Hartsuyker 'not a part of Monash Forum'
COWPER MP Luke Hartsuyker has denied being part of a ginger group within the Government called the Monash Forum.
"I'm not a part of the Monash Forum," Mr Hartsuyker said when asked if he was part of a Coalition backbench group in Canberra of approximately 20 members which is adding pressure for the government support for new or refurbished coal-fired power stations.
"I can't confirm how many members are a part of the forum," he added.
Confirmed members of the group include former prime minister Tony Abbott, Eric Abetz, Kevin Andrews and Craig Kelly as well as Nationals MPs George Christensen and Barnaby Joyce.
Part of a two page document asking for support of the Monash Forum states that "there may be other good sites for new, expanded or refurbished coal-fired power stations".
Mr Hartsuyker said there's virtually no chance of any new coal-fired stations being opened within his electorate.
"There are no coal reserves to my knowledge in the boundaries of Cowper," he said.
Mr Hartsuyker does support the use of coal to help meet Australia's energy needs saying that he's concerned about ensuring people have relaible and affordable power.
"With regards to the Monash Forum, coal is going to be part of our energy mix by every measure up until around 2050," he said.
"Coal is still a very significant part of the energy mix.
"There's no technology to replace the amount of baseload that coal can give in the short to medium term.
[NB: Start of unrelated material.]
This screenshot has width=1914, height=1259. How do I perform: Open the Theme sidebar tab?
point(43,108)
So there will be a place for coal."
Early reports suggest that part of the Monash Forum's policy push is to explore spending taxpayer money to fund coal-fired power stations.
Without knowing the details of the policy Mr Hartsuyker said it's not something that should be either ruled in or out until further facts and plans are produced.
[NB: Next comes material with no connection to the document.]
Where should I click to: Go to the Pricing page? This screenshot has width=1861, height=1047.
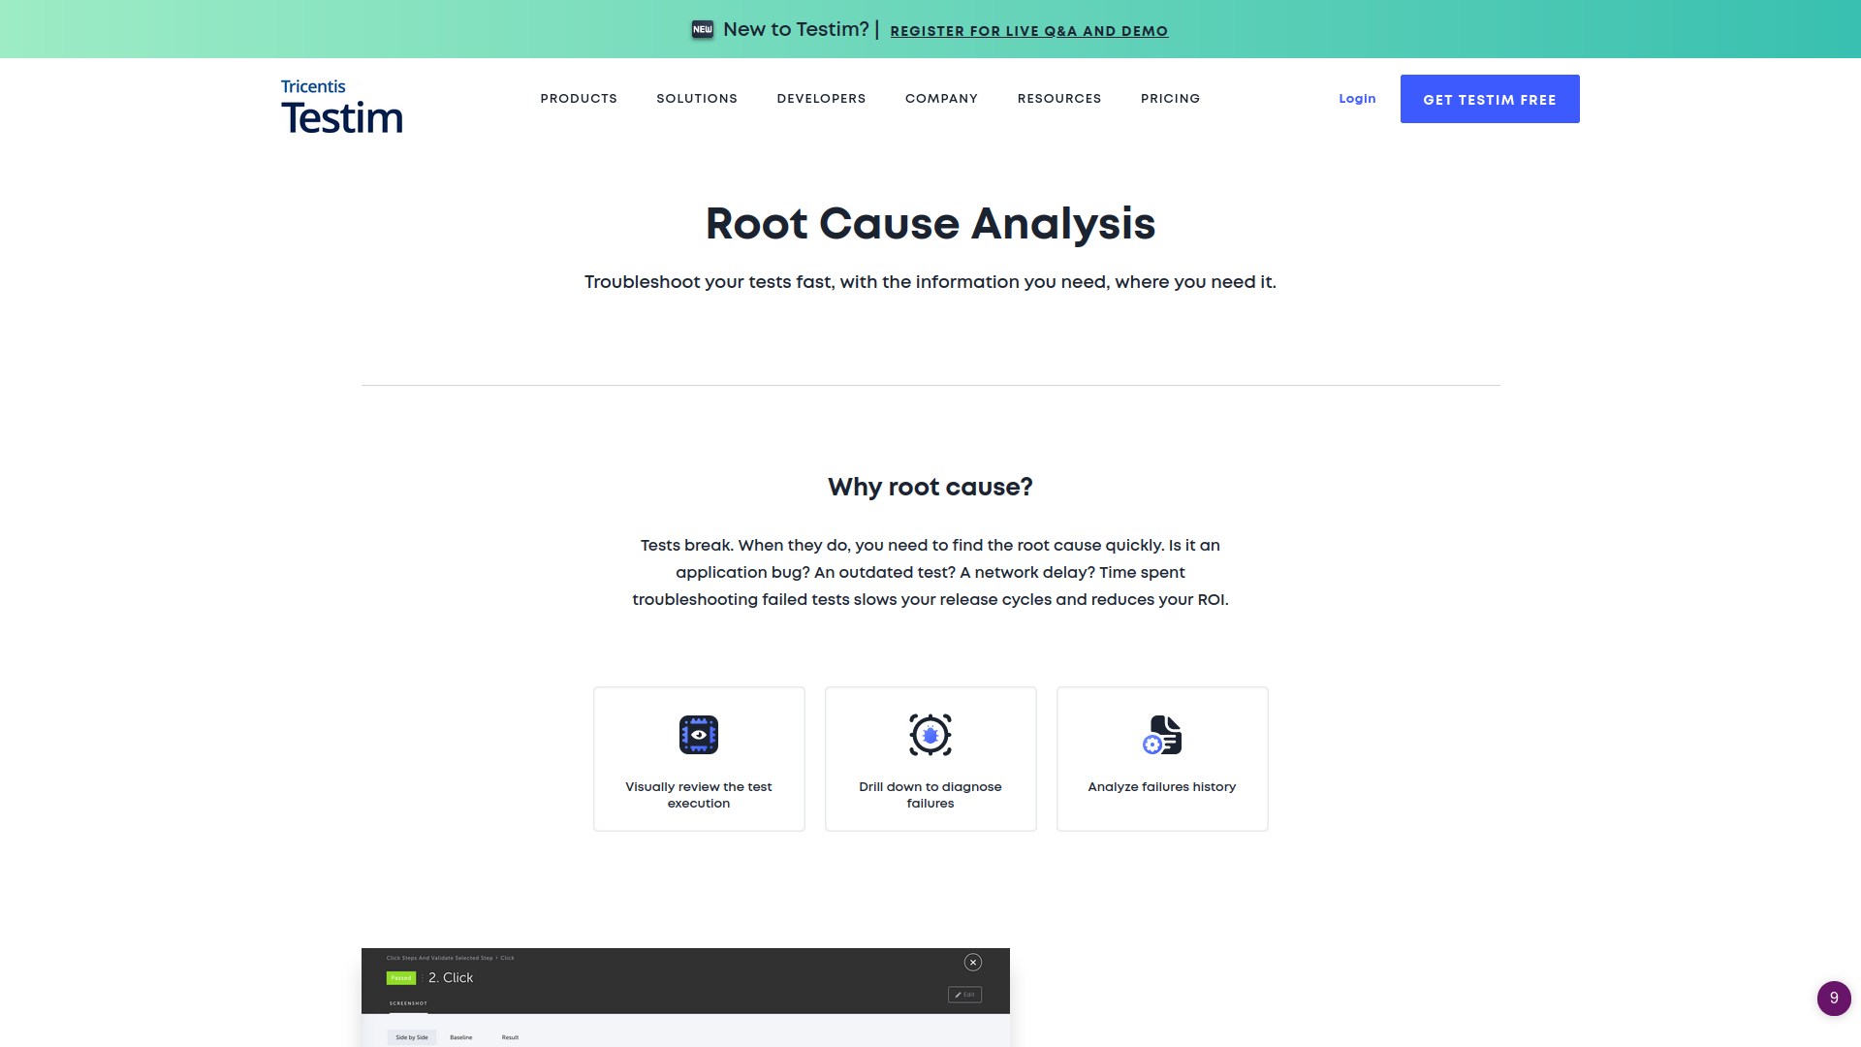pos(1170,99)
"I'm in support of affordable, reliable power and if that is an option that can help deliver that then it's something that is certainly worth considering," he said.
"The Government has given a commitment to Snowy 2.0 and hydro is a renewable way of delivering baseload as opposed to wind and solar which can't deliver baseload power on demand. They can only deliver when the conditions are right, either the sun is shining or the wind is blowing.
"People want to turn the lights or they want to turn the heater on when they want it, not necessarily when the sun is shining and not necessarily when the wind is blowing.
"Hydro is a great source of baseload, as is gas, as is coal."